Sunday, November 9, 2008
Michael Hudson on World Bank and IMF - and Eastern Europe an extract from Guns and Butter Interview
BF: Both these organizations have played a destructive role in Third World countries, haven’t they?
MH: Yes, and also in Russia and the post-Soviet countries where they promoted kleptocracies and an anti-labor, anti-development “flat tax” while freeing real estate and finance from taxation.
If you want to see the ideal of the World Bank and IMF, look at the Russian, Latvian, and Estonian economies. They have shrunk as if there’s a war on. It is a war – a neoliberal class war being waged by American finance against the rest of world. The effect is to “free” land rent and monopoly rent from privatized public enterprises to be paid to banks as interest, forcing taxes to be levied on labor and industry. So the government budget is limited to what it can extract from labor.

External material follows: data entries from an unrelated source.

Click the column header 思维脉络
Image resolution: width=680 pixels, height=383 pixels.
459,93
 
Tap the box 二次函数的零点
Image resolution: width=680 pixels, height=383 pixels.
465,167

The World Bank applauds this and puts Latvia and the Baltic states at the top of its list of business-friendly countries. These happen to be the countries whose economies are now falling apart the fastest. These are the most neoliberalized economies in the world, causing them to suffer from depopulation, de-industrialization, poverty, deteriorating health standards and rising industrial accident rates.
They anti-labor policy and trade dependency are so extreme that about a sixth of men between the ages of 25 and 35 have told pollsters that they expect to emigrate in the next five years. In the past two years nearly 10 percent of Latvia’s workforce has emigrated – between 50,000 and 100,000 workers, about half to Ireland.
Many post-Soviet countries are going to go the way of Iceland as their real estate debt collapses.
IMF and World Bank advice has led the Baltics to borrow primarily in foreign currency against their real estate. Over three-quarters of Latvian mortgage debt is denominated in foreign currencies. Once the domestic currency goes down, debt defaults will spread and the economy will fracture.